Поисковики записывают каждый клик пользователя в Интернете, им известен его IP-адрес, геолокация, интересы, онлайн-покупки, личные данные, почтовые сообщения и прочее, что, к примеру, позволяет демонстрировать контекстную рекламу в соответствии с поведением пользователя в Интернете. При этом согласия на это не спрашивается, а возможности выбора, какие сведения о себе предоставлять, не дается. То есть по умолчанию в Big Data собирается все, что затем будет храниться на серверах данных сайтов.
Здесь можно затронуть дргую проблему — обеспечение безопасности хранения и использования данных. Например, сведения о возможных покупателях и их история переходов на сайтах интернет-магазинов однозначно применимы для решения многих бизнес-задач. Но безопасна ли аналитическая платформа, которой потребители в автоматическом режиме (просто потому, что зашли на сайт) передают свои данные, — это вызывает множество споров. Современную вирусную активность и хакерские атаки не сдерживают даже супер-защищенные серверы правительственных спецслужб.
Google зашифрует данные о поиске по ключевым словам, или Прощай, бесплатная аналитика!
История больших данных
Сами по себе алгоритмы Big Data возникли при внедрении первых высокопроизводительных серверов (мэйнфреймов), обладающих достаточными ресурсами для оперативной обработки информации и пригодных для компьютерных вычислений и для дальнейшего анализа..
Сам термин Big Data впервые был озвучен в 2008 году на страницах спецвыпуска журнала Nature в статье главного редактора Клиффорда Линча. Этот номер издания был посвящен взрывному росту глобальных объемов данных и их роли в науке.
Специалисты утверждают, что большими данными допустимо называть любые потоки информации объемом более 100 Гб в сутки.
Однако в последние 2-3 года ученые отмечают, что термин Big Data стал лишком популяризирован, его употребляют практически везде, где упоминаются потоки данных, и как следствие он стал восприниматься слишком обобщенно и размыто. Виной тому не совсем сведущие журналисты и малоопытные предприниматели, которые попусту злоупотребляют данным понятием. По мнению западных экспертов, термин давно дискредитировал себя и пришло время от него отказаться.

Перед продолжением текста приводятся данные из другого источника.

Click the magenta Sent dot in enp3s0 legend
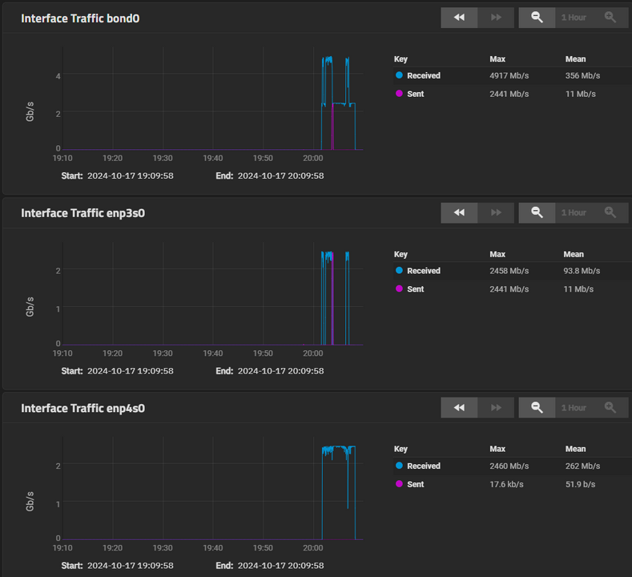632x577 pixels. pos(399,289)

Сегодня мировое сообщество вновь заговорило о больших данных. Причины — в неизменном росте объемов информации и отсутствии какой-либо структуры в ней. Предпринимателей и ученых волнуют вопросы качественной интерпретации данных, разработки инструментов для работы с ними и развитие технологий хранения. Этому способствует внедрение и активное использованию облачных моделей хранения и вычислений.
Big Data в маркетинге
Информация – это главный аспект успешного прогнозирования роста и составления маркетинговой стратегии в умелых руках маркетолога. Анализ больших данных давно и успешно применяется для определения: целевой аудитории, интересов, спроса, активности потребителей. Таким образом, Big Data является точнейшим инструментом маркетолога для предсказания будущего компании.

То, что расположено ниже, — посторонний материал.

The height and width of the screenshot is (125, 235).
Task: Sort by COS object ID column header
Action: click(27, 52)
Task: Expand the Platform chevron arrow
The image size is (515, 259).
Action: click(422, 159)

К примеру, анализ больших данных позволяет выводить рекламу (на основе известной модели RTB-аукциона — Real Time Bidding) только тем потребителям, которые заинтересованы в товаре или услуге.
Применение Big Data в маркетинге позволяет бизнесменам:
лучше узнавать своих потребителей, привлекать аналогичную аудиторию в Интернете;
оценивать уровень удовлетворенности клиентов;
понимать, соответствует ли предлагаемый сервис ожиданиям и потребностям;
находить и внедрять новые способы, увеличивающие доверие клиентов;
создавать проекты, пользующиеся спросом.
Например, сервис Google.trends очень точно укажет маркетологу прогноз сезонной активности спроса на конкретный продукт, колебания и географию кликов. Достаточно сопоставить эти сведения со статистическими данными собственного сайта и можно составить качественный план по распределению рекламного бюджета с указанием месяца и региона.
Эволюция маркетинговых данных
Вместо заключения
Сегодня, в пик высоких технологий и огромных потоков информации, у компаний появилось гораздо больше возможностей для достижения превосходных показателей в ведении бизнеса благодаря использованию Big Data.